A vida é real só quando eu sou
GURDJIEFF OBRA — A VIDA É REAL SÓ QUANDO «SOU»
LIVRO DIGITAL: LIFE IS REAL…
AUDIOLIVRO: Internet Archive
Segundo alguns críticos:
O livro tão esperado, até pelo propósito formulado por G. ao conceber “O TODO E TUDO”:
Assistir o surgimento na mentação e nos sentimentos do leitor de uma representação verdadeira e não fantástica, não daquele mundo ilusório que agora percebe, mas do mundo existente em realidade.
O que foi publicado como terceira séria não parece ser nada daquilo que foi antecipado, levando a crer que se este livro realmente foi escrito, e não foi destruído como afirmam alguns rumores, ainda não foi tornado público.
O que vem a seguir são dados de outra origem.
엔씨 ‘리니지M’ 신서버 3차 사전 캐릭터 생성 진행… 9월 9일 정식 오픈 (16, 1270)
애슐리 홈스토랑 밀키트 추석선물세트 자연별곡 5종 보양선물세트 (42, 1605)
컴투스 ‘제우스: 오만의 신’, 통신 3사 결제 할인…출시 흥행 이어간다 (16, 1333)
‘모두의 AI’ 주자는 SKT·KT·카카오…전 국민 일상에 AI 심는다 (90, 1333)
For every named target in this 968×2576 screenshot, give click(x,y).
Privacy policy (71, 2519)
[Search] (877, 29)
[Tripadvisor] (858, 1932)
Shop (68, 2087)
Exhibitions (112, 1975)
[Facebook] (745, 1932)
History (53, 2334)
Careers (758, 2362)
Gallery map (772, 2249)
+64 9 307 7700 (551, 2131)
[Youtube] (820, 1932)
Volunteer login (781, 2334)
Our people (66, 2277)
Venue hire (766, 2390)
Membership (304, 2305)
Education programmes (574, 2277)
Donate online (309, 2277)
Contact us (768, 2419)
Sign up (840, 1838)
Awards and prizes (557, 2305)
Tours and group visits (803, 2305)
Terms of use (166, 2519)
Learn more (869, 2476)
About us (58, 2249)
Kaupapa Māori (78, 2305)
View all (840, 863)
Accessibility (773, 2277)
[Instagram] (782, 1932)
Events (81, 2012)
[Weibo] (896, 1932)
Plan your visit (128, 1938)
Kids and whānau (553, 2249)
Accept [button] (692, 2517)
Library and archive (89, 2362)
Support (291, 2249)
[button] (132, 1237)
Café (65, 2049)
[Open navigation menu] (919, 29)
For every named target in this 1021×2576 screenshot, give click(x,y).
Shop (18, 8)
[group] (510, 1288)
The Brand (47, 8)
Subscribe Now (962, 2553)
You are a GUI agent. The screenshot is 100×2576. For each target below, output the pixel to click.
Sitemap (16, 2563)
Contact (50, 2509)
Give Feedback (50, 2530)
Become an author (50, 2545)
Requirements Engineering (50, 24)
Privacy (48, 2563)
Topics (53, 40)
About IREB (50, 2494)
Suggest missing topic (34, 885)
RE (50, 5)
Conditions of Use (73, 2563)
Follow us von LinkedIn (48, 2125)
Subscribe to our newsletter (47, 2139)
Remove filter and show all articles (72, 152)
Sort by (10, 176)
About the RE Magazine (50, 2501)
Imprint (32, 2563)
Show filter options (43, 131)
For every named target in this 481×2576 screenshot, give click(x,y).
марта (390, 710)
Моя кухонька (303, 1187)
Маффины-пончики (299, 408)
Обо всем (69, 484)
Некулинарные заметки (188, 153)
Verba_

Não acompanho… O livro é exatamente o que o título indica, relatando “acontecimentos biográficos” como situações exemplares de “vida real quando se é…”.
Há uma apresentação da Terceira Série feita por J. G. Bennett, encabeçando uma cópia que possuía do manuscrito e tencionava publicar. Como qualquer tentativa de interpretação desta obra corre sérios riscos de falseá-la, sugiro algumas ponderações.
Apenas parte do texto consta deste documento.